En general, los grandes países denominados BRIC representan una síntesis entre la segunda
y la tercera vía, con la particularidad de que el tamaño de su mercado interior ha sido un
factor suficiente para generar potentes grupos "nacionales" en diferentes sectores y les
permite negociar alianzas en condiciones favorables con grupos extranjeros.
Sus modelos productivos se caracterizan por una explotación intensiva del trabajo, eso es
cierto, pero con un trabajo de creciente cualificación, con ingenieros y científicos
dispuestos a trabajar 50 horas a la semana con salarios ínfimos, a los que, por cierto, nos
acercamos rápidamente. La creciente salida de capitales desde China a Bangladesh o
Birmania, indica que nadie está a salvo de un proceso de deslocalización y que aún en los
modelos más dependientes, pueden encontrarse países capacitados para elaborar bienes y
servicios de medio/alto valor y no solo productos de baja gama.

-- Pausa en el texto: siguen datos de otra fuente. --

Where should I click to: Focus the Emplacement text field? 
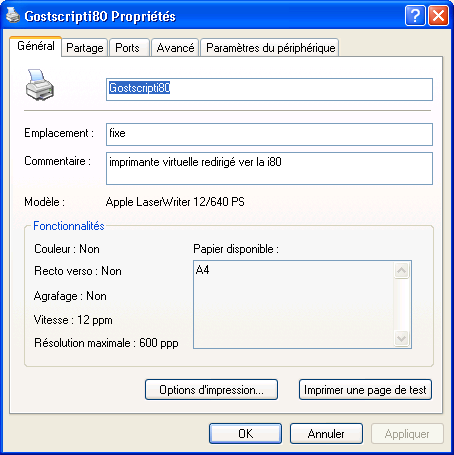point(269,134)
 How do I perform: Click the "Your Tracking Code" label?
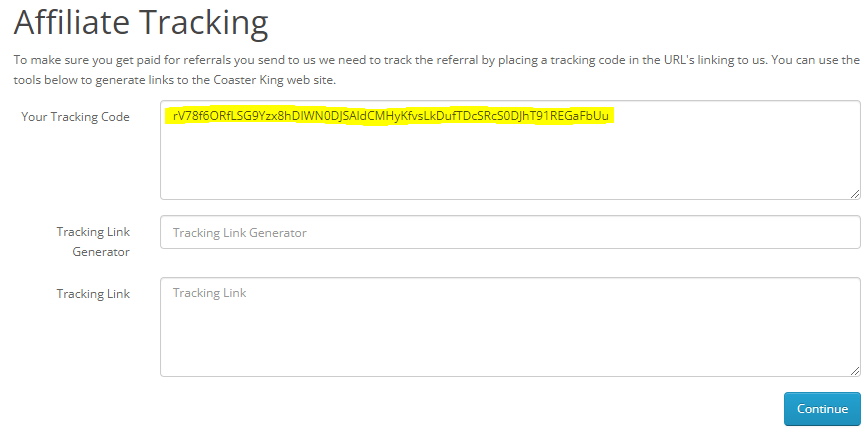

Para entender lo que ello ha significado merece la pena repasar el cambio radical de los
flujos de inversión exterior producido en los 25 años transcurridos desde 1980 hasta 2006,
poco antes de la crisis. España participó en ese cuarto de siglo de flujos de inversión
exterior, IED, con un saldo casi equilibrado, con un neto positivo de sólo el 0,7% del PIB,
pero ese saldo fue el resultado de unas entradas de capital equivalentes, en promedio anual,
al 6.9% el PIB y unas salidas del 6.2% del PIB. Lo importante, sin embargo, es su
comportamiento temporal, opuesto en su signo y paradójicamente simétrico. La mayor
parte de las entradas se localizaron entre 1980 y 1998, periodo en el que España recibió
anualmente alrededor de un 6% en términos netos por IED (casi 50 mil millones de euros)
mientras las salidas se localizaron entre 1999 y el 2006, en los que invirtió una cifra neta
relativa similar, un 6% también, (casi 60 mil millones de euros).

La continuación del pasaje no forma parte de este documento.